Reverse a linked list without using a pointer to pointer

Question

I have successfully implemented the 2 pointers solution using this code:

void list_reverse(t_list **begin_list)
{
    t_list *new_root;
    t_list *root;
    t_list *next;

    new_root = 0;
    root = *(begin_list);
    while (root)
    {
        next = root->next;
        root->next = new_root;
        new_root = root;
        root = next;
    }
    *begin_list = new_root;
}

Which works fine - at least according to my tests. Now I want to try to reverse a linked list using only a single pointer, without return, so I tried to convert my code to void list_reverse(t_list *begin_list), but of course the *begin_list = new_root doesn't work, because I can't change begin_list. The rest seems to work though.

How can I modify begin_list without a double pointer?

Edit: Structure is :

typedef struct  s_list
{
    struct s_list   *next;
    void            *data;
}               t_list;

Answer 1

There are three main ways in which a function can provide a computed value to its caller.

1. It can return that value, or an object containing it, or a pointer to such an object (provided, in the last case, that the pointed-to object outlives the function call).

2. It can modify an object visible to the caller via a pointer provided by the caller.

3. It can record the computed value in a file-scope variable visible to the caller.

There are other alternatives, mostly involving I/O, but those are generally in the spirit of (3).

You are not permitted to use (1). You cannot use (2) in the way you propose. It may be that (3) is the expected answer, but that's ugly, and really should not be recommended. So what to do?

Maybe you just bite the bullet and use a file-scope variable, but if you're permitted to enlist the aid of the caller and / or place a requirement on the form of the list then you have another possibility: have the caller pass a pointer that does not change when the list is reversed -- i.e. a pointer to a structure that contains a pointer to the list head. The function does not then need to modify that pointer; it returns the new list head via the pointed-to object.

Oftentimes one does that sort of thing with a separate structure type representing the whole list. If you think for a moment, however, you will realize that your existing list node type already has suitable form. If you are unable to introduce a new structure, then, you can use your existing one -- just treat the first node in the list as a non-data-bearing handle on the rest of the elements. This is sometimes called a dummy head node, and lists that use one afford simpler function implementations in many respects.

Answer 2

You can reverse the list by swapping the first and the last node in place (shallow copy), then reversing the list. This way the content of the last node would end up in the initial node, to which the head pointer is already pointing.

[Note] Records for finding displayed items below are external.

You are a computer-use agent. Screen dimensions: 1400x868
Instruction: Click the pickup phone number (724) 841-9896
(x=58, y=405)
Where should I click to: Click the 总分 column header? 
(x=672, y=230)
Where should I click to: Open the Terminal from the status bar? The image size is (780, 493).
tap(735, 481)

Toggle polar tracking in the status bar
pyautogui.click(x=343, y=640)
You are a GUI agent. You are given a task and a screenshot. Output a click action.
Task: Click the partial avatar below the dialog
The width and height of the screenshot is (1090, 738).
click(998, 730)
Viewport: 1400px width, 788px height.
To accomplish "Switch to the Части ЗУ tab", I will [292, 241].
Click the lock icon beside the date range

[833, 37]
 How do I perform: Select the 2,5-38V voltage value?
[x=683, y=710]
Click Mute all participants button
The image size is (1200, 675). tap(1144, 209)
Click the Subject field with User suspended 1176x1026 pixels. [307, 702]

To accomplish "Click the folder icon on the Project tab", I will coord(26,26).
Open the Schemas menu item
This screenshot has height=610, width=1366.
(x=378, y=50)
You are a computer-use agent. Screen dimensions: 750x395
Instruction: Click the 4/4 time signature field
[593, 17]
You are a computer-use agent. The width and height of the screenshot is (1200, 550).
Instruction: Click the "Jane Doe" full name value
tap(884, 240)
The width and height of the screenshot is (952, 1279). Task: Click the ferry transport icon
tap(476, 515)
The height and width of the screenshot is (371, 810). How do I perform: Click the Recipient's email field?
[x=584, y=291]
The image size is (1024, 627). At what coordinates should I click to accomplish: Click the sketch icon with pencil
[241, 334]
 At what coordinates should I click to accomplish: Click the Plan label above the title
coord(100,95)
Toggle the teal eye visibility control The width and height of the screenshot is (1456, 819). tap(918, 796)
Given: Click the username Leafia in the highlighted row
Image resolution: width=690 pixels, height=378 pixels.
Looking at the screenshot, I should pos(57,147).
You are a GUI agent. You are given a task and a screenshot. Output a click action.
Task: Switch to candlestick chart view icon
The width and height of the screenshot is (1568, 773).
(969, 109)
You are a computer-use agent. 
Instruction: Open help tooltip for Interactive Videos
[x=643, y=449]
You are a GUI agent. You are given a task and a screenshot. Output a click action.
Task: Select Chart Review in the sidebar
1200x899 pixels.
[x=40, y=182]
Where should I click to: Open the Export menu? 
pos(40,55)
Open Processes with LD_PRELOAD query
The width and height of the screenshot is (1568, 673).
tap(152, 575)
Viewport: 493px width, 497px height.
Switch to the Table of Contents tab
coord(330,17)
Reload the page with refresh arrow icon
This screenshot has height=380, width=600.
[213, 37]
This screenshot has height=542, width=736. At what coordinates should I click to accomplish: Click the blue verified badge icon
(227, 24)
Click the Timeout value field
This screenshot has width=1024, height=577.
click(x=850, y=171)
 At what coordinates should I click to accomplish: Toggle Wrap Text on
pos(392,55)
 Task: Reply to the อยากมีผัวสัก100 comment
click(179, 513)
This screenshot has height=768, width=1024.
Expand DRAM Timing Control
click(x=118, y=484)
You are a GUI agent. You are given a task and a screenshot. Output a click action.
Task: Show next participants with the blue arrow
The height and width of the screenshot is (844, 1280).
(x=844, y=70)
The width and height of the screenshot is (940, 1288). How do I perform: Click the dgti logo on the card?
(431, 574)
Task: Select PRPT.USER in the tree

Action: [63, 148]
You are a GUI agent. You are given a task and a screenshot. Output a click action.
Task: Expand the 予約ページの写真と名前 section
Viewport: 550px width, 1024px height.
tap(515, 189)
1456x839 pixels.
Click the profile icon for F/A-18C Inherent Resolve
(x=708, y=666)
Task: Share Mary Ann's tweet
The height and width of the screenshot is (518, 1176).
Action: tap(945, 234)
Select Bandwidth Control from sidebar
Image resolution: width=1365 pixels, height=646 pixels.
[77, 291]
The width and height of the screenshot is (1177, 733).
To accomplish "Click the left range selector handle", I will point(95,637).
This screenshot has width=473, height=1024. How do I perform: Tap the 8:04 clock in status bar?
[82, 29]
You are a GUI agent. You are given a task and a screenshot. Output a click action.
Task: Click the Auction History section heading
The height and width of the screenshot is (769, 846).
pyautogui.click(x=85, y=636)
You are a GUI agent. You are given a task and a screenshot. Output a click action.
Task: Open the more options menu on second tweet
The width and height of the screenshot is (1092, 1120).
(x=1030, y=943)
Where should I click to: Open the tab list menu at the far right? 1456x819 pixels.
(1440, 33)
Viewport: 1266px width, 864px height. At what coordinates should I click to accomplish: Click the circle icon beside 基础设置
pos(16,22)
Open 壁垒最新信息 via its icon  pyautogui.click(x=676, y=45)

Here is an implementation:

void swap(struct node *a, struct node *b) {
    struct node tmp = *a;
    *a = *b;
    *b = tmp;
}

void reverse(struct node *h) {
    // Null list and single-element list do not need reversal
    if (!h || !h->next) {
        return;
    }
    // Find the last node of the list
    struct node *tail = h->next;
    while (tail->next) {
        tail = tail->next;
    }
    // Swap the tail and the head **data** with shallow copy
    swap(h, tail);
    // This is similar to your code except for the stopping condition
    struct node *p = NULL;
    struct node *c = tail;
    do {
        struct node *n = c->next;
        c->next = p;
        p = c;
        c = n;
    } while (c->next != tail);
    // h has the content of tail, and c is the second node
    // from the end. Complete reversal by setting h->next.
    h->next = c;
}

Demo.

Answer 3

Have a look at this:

void reverse(struct node* head) {
    struct node *curr=head; 
    struct node *next=NULL;
    struct node *prev=NULL; 
    while(curr) { 
        next=curr->next; //we're basically stashing the next element
        curr->next=prev; //setting next pointer to the previous element
        prev=curr; //previous is now current
        curr=next; //and updating the current from the stashed value
    }
}